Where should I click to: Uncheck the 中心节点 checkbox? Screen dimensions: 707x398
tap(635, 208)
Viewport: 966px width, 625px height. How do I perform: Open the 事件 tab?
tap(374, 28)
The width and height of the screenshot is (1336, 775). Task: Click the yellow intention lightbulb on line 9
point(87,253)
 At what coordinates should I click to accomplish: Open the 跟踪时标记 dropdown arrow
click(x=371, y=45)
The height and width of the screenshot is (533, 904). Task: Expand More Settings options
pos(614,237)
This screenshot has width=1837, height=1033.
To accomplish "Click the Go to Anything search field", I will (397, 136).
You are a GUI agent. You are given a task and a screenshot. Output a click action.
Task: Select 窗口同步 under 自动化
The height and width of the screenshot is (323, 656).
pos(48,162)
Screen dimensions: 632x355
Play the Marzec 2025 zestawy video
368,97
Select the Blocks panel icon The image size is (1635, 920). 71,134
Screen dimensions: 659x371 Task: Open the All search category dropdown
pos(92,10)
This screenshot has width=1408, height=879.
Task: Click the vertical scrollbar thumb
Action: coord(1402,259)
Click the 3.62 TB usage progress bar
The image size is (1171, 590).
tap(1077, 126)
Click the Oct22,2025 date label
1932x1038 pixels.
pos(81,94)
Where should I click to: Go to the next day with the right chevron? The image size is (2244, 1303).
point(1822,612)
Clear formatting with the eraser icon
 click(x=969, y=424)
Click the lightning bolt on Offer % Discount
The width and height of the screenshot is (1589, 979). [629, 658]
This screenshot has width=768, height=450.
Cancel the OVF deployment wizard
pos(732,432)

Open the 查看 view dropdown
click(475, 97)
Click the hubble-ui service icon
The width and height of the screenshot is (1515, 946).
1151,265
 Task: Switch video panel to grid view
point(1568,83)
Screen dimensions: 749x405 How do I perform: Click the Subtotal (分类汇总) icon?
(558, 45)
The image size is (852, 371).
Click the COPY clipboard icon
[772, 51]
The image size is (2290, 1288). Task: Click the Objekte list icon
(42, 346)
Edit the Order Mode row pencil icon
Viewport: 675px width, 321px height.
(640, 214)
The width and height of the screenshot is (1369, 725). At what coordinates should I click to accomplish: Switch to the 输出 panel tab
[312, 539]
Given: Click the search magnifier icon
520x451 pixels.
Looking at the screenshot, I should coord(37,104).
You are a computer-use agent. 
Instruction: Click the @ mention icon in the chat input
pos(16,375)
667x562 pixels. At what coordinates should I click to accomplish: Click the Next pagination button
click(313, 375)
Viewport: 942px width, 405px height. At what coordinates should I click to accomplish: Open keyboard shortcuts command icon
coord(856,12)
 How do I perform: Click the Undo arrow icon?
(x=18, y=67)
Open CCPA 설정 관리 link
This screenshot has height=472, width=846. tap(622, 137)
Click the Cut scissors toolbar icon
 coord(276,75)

- - - -

AIM OF THE EXERCISE
The reply is to be one number, the count of lines in the records above that contain "Select".

ANSWER SPACE
2